Session: The Hot-Shot Rule: If You Were Replaced Tomorrow, What Would Change?
As organizations grow, leaders often become further removed from the work that actually delivers results. The distance is subtle, but the impact is not. Decisions slow down because teams are hesitating, while progress stalls because leadership direction is no longer anchored in how work really gets done.
In this session, Ingrid Curtis, CEO of Sparq, makes the case that proximity to everyday work is a core leadership discipline, especially at scale. Leaders do not need to do every job, but they do need to understand how decisions land on the ground if they want work to move with pace and confidence.
To counter that drift, Ingrid shares a simple but confronting leadership tool she learned called the “hot-shot rule.” Leaders are asked to imagine being replaced tomorrow by someone exceptional. What would that person change immediately? What would they refuse to accept? The exercise removes hesitation and brings stalled decisions out into the open.
This session is intended for leaders who feel the gap widening between strategy and execution as their organizations scale.
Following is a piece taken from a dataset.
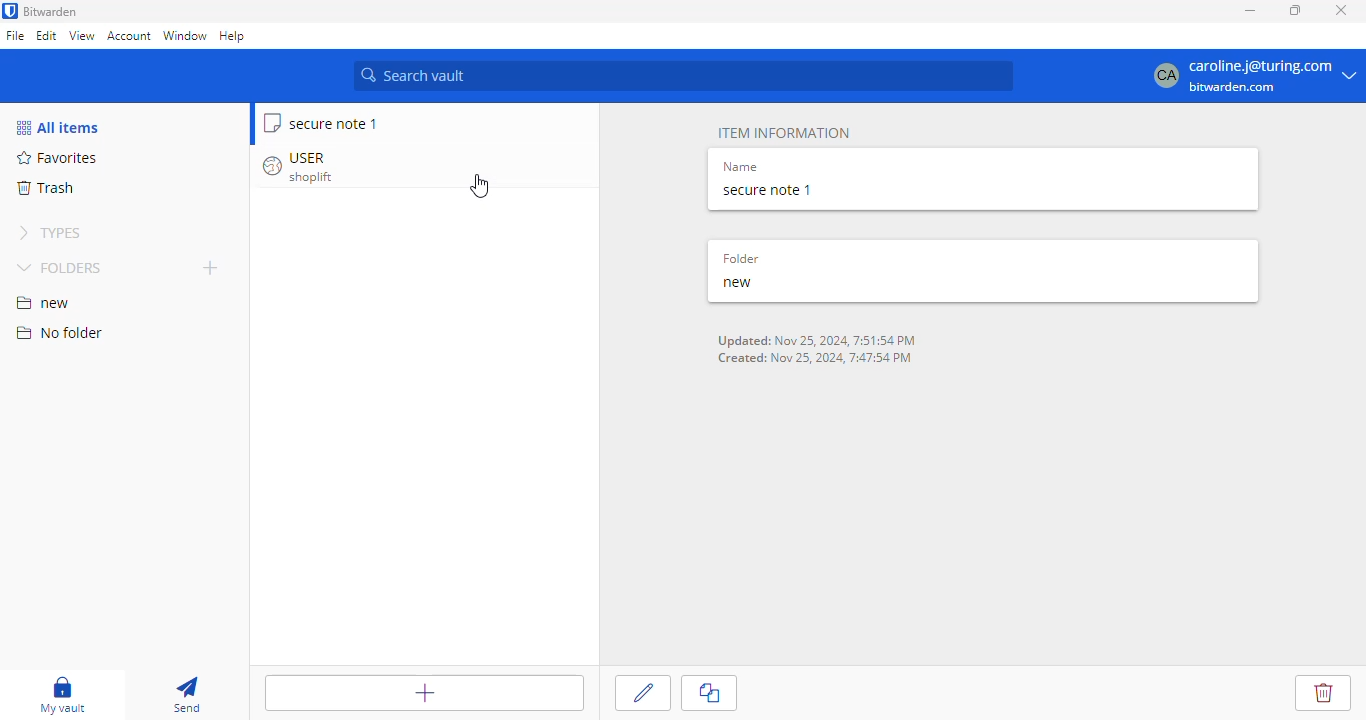 The height and width of the screenshot is (720, 1366). What do you see at coordinates (15, 35) in the screenshot?
I see `file` at bounding box center [15, 35].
It teaches leaders how to identify where leadership distance is slowing decisions, how to surface and resolve stalled calls using the “hot-shot rule,” and how to maintain judgment and momentum as teams grow.
After this session, attendees will be able to pinpoint execution drag inside their own organizations, make clearer decisions faster, and keep strategy grounded in how work actually gets done.
Bio
Ingrid Curtis is the CEO of Sparq, a product-engineering and AI-driven consulting firm known for its deep technical capability and outcome-focused delivery. She began her Sparq journey in her mid-twenties, when she relocated to rural Arkansas to help rebuild a small acquisition that had no active clients and needed a fresh start. That early chapter shaped her leadership style and set the foundation for the company’s long-term evolution.
Over nearly two decades, Ingrid has guided Sparq through multiple phases of growth, including a shift into higher-value product and engineering work, private equity investment, nearshore expansion across six Latin American countries, and four strategic acquisitions that positioned the firm as an AI-first organization.
Today, she leads a global team and continues to drive Sparq’s vision of making intelligence operable at scale.